### Prompt
One range is to be output from the listing below, exactly as written: the line with "Coisas pra Casa (102, 171)" to the line with "Pesquisar (33, 1194)", both kept.

[[ Input material, beginning ]]

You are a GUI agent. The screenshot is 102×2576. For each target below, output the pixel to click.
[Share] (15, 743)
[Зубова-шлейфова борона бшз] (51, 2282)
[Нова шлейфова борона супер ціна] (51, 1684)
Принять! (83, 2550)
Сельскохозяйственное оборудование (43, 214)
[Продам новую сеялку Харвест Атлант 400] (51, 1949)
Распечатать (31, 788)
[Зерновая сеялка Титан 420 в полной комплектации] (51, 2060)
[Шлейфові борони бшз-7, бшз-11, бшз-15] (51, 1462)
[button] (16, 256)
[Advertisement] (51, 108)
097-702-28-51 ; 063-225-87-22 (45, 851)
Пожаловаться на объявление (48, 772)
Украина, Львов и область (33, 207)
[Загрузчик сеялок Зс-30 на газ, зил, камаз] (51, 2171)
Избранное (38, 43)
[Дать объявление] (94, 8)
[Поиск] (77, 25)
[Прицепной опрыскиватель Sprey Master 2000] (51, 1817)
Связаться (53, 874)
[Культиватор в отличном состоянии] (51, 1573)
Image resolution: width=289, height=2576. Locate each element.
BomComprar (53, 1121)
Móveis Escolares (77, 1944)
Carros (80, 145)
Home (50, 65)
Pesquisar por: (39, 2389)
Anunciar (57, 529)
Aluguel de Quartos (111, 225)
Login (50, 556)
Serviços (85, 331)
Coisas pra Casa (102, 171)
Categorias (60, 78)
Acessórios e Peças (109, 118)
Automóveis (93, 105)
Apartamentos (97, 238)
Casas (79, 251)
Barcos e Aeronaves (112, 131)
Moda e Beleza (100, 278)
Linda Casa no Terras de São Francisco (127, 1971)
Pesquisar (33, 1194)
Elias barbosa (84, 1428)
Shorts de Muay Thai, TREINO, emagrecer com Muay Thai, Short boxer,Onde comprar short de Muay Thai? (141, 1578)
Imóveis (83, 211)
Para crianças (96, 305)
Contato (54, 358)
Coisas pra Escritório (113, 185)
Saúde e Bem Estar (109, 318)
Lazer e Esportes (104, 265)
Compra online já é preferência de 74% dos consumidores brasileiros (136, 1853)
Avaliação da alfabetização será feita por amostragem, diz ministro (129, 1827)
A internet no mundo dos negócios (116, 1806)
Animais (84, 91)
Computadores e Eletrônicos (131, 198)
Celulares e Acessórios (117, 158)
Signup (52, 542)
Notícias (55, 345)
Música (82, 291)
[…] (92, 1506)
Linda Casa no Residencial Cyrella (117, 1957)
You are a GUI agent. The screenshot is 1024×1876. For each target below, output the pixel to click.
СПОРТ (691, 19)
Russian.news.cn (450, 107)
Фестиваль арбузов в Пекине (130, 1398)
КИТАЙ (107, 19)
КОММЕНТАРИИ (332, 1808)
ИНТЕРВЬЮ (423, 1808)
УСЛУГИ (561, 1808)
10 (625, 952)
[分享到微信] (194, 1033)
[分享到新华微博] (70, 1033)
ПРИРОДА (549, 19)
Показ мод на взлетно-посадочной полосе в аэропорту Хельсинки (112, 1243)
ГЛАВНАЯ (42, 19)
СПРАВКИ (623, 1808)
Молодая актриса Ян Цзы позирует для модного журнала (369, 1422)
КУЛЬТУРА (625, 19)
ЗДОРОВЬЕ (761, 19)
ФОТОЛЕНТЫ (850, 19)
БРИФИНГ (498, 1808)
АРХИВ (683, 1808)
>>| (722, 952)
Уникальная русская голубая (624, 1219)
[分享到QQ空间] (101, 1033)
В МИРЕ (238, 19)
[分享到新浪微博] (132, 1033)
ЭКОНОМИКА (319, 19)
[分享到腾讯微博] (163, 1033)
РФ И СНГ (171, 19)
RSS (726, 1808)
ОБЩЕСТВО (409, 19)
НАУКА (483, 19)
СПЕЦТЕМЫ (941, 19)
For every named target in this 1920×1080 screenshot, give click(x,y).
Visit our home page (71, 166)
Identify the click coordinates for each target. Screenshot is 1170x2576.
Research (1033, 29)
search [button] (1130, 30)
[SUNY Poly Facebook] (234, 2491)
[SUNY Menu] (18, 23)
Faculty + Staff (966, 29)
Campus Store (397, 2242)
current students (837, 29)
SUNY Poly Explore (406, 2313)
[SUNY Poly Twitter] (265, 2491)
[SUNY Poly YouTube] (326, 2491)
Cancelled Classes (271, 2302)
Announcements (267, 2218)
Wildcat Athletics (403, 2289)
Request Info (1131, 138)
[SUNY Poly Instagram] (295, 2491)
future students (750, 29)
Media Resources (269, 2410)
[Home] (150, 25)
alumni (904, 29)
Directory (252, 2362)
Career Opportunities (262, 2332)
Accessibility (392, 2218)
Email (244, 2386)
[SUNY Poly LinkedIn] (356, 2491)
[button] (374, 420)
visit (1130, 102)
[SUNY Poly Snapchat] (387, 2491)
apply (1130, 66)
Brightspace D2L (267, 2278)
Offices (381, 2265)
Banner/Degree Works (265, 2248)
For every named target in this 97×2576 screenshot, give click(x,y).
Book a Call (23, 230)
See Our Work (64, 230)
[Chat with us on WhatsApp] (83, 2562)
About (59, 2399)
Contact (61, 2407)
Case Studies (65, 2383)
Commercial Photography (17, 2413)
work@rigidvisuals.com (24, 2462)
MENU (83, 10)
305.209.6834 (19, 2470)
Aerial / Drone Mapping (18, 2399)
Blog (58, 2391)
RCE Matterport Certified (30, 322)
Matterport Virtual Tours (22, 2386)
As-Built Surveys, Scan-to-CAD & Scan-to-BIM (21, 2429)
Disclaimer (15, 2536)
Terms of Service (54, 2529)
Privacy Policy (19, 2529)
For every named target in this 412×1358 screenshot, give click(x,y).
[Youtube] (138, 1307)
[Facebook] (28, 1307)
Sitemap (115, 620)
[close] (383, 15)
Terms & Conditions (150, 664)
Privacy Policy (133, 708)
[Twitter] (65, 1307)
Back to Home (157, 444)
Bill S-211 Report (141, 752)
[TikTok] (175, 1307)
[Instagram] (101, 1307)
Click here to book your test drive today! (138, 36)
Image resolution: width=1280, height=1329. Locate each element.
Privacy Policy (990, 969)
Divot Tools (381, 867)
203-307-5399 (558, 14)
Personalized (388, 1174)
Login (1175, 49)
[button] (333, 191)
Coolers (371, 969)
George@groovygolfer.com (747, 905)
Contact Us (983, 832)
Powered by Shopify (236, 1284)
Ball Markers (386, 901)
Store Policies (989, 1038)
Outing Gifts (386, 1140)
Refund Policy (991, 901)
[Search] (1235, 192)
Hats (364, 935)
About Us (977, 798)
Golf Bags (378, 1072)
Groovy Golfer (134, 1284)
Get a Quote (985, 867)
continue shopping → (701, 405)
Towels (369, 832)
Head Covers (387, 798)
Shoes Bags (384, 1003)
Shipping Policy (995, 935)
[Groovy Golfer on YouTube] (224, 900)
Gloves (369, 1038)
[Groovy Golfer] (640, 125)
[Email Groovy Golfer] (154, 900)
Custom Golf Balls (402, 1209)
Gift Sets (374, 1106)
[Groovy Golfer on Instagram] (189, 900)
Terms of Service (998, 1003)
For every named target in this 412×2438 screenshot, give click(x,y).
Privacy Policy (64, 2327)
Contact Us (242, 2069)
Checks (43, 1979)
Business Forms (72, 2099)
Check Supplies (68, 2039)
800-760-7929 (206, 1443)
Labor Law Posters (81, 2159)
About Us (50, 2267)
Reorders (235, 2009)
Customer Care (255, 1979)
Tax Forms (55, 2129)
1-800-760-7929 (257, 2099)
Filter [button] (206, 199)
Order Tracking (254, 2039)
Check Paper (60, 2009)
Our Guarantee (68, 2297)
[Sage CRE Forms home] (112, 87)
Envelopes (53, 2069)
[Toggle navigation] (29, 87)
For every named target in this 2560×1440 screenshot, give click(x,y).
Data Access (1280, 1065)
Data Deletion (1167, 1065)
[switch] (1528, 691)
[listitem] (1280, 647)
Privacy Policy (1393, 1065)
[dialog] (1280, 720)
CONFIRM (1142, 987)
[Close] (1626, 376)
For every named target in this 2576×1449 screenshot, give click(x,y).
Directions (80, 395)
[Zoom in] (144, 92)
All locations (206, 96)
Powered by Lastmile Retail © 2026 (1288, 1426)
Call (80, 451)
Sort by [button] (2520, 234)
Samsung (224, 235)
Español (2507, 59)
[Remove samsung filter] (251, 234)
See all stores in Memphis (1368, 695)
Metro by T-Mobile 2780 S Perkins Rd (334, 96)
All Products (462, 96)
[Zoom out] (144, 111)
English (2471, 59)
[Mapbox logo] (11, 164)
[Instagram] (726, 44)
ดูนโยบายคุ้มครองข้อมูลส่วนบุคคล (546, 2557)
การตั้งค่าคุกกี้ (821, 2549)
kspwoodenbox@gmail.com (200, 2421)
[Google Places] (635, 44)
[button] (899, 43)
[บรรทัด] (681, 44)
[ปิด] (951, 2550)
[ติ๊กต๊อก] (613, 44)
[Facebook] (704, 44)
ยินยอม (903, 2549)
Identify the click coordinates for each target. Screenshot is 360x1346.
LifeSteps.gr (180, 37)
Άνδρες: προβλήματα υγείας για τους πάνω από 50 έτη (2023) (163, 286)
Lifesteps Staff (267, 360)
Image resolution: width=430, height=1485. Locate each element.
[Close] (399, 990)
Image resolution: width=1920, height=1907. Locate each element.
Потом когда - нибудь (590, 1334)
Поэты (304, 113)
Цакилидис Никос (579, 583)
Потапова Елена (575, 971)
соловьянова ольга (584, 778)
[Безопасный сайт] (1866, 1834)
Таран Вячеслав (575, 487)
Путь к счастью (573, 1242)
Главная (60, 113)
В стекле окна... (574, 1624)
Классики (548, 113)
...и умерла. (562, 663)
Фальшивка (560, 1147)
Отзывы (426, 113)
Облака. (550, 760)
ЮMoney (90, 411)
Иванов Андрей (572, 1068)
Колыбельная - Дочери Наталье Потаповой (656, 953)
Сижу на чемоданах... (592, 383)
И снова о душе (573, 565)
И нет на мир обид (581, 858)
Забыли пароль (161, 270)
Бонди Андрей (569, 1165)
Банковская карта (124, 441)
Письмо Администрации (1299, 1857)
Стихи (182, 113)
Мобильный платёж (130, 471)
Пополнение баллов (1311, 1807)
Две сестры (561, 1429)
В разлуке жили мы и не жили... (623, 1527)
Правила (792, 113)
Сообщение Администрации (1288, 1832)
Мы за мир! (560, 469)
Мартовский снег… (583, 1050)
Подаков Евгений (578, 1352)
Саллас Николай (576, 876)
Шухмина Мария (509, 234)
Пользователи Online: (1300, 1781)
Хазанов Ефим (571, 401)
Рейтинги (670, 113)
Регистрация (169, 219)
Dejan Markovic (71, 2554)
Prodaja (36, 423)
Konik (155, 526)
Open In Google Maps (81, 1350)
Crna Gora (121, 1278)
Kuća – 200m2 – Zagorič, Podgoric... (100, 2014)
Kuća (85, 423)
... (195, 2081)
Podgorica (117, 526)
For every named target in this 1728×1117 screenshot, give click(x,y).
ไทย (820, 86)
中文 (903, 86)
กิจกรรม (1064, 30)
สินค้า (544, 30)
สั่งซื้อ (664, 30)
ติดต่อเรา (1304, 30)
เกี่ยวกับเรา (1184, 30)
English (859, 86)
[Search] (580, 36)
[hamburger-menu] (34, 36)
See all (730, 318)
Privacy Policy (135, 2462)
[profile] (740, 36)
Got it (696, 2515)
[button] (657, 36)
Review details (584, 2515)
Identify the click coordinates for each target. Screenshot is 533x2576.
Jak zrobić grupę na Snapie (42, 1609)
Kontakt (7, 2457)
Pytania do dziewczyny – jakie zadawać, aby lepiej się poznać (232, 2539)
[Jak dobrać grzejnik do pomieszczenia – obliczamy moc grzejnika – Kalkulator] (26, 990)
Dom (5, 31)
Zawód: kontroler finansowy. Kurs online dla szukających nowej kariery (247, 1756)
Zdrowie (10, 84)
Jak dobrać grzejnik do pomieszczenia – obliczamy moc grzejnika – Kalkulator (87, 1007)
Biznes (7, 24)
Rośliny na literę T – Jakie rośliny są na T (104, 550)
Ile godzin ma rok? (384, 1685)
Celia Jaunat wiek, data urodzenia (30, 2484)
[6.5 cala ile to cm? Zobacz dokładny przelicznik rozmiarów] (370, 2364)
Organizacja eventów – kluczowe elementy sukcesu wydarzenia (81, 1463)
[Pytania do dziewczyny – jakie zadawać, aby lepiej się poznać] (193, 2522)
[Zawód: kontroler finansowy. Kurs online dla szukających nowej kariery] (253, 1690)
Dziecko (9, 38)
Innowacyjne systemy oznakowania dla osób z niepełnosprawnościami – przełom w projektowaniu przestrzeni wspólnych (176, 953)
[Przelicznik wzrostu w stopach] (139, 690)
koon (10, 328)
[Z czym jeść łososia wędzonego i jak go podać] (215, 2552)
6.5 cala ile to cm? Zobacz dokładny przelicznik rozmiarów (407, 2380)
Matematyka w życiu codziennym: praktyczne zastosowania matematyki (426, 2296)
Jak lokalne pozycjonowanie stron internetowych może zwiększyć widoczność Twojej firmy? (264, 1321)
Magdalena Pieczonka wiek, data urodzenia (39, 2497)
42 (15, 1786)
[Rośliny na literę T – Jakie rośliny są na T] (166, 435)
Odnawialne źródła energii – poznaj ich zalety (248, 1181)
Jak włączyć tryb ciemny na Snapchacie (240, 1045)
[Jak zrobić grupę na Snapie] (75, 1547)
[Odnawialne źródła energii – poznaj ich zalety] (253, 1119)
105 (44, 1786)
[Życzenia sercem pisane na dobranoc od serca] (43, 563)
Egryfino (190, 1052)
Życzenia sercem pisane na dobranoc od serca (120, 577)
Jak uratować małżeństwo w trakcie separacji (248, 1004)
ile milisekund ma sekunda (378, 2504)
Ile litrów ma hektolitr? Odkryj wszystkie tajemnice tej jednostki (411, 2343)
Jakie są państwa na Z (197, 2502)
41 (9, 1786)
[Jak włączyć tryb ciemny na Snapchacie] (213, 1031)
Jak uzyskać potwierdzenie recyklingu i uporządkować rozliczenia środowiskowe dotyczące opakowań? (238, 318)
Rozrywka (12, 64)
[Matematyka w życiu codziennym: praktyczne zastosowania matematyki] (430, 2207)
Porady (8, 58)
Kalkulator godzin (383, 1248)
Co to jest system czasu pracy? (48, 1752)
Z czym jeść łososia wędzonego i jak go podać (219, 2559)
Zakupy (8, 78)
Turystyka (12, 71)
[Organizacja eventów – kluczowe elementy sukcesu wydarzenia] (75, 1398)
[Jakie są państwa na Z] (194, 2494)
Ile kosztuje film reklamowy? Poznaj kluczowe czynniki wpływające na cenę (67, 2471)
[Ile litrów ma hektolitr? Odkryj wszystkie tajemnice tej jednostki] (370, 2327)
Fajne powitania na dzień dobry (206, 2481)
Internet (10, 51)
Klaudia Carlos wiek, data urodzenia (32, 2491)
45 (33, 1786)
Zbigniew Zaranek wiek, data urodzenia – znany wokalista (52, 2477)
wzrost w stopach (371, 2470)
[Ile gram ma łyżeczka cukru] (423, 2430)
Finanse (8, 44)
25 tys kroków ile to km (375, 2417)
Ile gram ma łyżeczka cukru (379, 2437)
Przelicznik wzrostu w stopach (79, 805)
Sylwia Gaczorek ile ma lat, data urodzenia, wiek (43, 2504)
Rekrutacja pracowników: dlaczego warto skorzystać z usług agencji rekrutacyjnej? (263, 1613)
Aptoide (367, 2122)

[[ Input material, end ]]

### Reply
Coisas pra Casa (102, 171)
Categorias (60, 78)
Acessórios e Peças (109, 118)
Automóveis (93, 105)
Apartamentos (97, 238)
Casas (79, 251)
Barcos e Aeronaves (112, 131)
Moda e Beleza (100, 278)
Linda Casa no Terras de São Francisco (127, 1971)
Pesquisar (33, 1194)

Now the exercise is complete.